No-deal Brexit would cost EU economy €112bn

Trading bloc would suffer more in lost output than thought, although lack of trade deal would cost UK around £125bn

A no-deal Brexit would cost the remaining 27 EU nations €112bn in lost economic output, according to research by a UK-based thinktank.

Although the UK would still be the biggest loser from crashing out of the EU single market and customs union without a new trade deal – with a cost to the economy of £125bn by 2020 – the EU would also suffer a bigger economic hit than previously thought by the end of the decade, according to the consultancy Oxford Economics.

The analysis spells out the negative implications of Brexit for the largest European economies, as ministers prepare for complex negotiations with Brussels over the UK’s future trading relationship with the single market bloc. Although the focus has so far been on the impact for the UK, the report shows the risks for both parties in the event Britain falls back to trading on World Trade Organisation rules, which would lead to greater costs from trade tariffs and the slower movement of goods across borders.

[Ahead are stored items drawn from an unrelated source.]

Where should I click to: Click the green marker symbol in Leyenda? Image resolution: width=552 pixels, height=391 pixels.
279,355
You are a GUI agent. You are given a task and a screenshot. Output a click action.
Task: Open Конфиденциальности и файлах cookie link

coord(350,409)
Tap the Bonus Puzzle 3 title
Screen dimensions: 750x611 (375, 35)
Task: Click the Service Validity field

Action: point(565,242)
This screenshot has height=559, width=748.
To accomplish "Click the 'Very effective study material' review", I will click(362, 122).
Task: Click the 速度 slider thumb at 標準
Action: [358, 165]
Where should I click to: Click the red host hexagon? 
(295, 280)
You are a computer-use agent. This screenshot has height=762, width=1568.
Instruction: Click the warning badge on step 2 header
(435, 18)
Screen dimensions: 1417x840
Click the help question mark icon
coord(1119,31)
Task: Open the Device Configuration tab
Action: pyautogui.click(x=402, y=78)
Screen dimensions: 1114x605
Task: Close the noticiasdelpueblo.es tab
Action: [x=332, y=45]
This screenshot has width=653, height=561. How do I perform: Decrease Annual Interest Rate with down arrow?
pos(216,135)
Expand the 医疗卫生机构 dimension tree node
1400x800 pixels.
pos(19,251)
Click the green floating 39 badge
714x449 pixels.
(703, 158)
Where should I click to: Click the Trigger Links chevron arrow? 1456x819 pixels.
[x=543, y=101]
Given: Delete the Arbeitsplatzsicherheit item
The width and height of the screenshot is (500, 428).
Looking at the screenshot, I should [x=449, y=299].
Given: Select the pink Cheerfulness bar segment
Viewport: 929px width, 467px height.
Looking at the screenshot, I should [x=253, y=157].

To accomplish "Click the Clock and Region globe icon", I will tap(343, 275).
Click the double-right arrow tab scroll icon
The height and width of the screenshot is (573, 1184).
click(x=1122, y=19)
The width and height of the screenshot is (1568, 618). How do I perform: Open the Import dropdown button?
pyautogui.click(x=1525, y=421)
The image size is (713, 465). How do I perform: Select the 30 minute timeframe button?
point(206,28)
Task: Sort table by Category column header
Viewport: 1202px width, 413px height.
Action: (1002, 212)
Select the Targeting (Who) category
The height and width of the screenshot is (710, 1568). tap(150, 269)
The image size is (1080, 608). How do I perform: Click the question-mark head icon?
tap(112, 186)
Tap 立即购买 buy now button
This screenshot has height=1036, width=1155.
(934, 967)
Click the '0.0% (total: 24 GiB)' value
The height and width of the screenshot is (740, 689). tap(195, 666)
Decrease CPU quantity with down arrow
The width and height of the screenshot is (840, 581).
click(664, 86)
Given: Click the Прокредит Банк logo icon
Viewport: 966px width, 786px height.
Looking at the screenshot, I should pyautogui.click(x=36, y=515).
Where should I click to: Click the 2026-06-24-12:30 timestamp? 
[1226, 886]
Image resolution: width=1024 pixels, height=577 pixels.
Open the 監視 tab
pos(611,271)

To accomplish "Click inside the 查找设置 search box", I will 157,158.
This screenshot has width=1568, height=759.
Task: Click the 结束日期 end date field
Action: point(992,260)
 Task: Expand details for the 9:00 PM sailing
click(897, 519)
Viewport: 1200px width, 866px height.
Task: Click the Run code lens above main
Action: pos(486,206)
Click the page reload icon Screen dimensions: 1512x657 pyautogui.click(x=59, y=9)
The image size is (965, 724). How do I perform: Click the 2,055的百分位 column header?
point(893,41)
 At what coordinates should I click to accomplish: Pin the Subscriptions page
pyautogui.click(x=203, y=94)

According to the research, the direct impact for the EU from lower levels of exports and imports with the UK would be about €50bn in lost economic output should the UK revert to trading on WTO rules. However, that number rises to €112bn – albeit spread among the remaining 27 member countries – if firms lower-down in the supply chain of companies directly involved in trade with the UK also reduce activity.

Germany would be most exposed to a supply chain shock, as its firms account for about one in 10 of all goods used by European companies in their production processes, rising to as much as 18% in the motor industry – which is the EU’s largest export to the UK. The biggest economic shock would hit Ireland, due to the sizeable role the UK plays in its import and export markets.

The estimates are the latest attempt by economists to quantify the potential impact from Brexit, which have often come with mixed results. Economists typically make varying degrees of assumptions about the future, using differing variables, and may often be proven wrong at a later point. The pro-Brexit economist Patrick Minford, whose analysis has been robustly challenged in the past, said this week that Britain would reap a £640bn benefit from crashing out of the EU, while arguing EU nations would suffer economic damage worth £500bn.

Ministers have so far shown optimism over the chances for securing a bespoke trade deal governing both goods and services, in sharp contrast to the EU’s resolute stance over a take-it-or-leave-it offer similar to the trade deal with Canada, which is far more limited in its scope.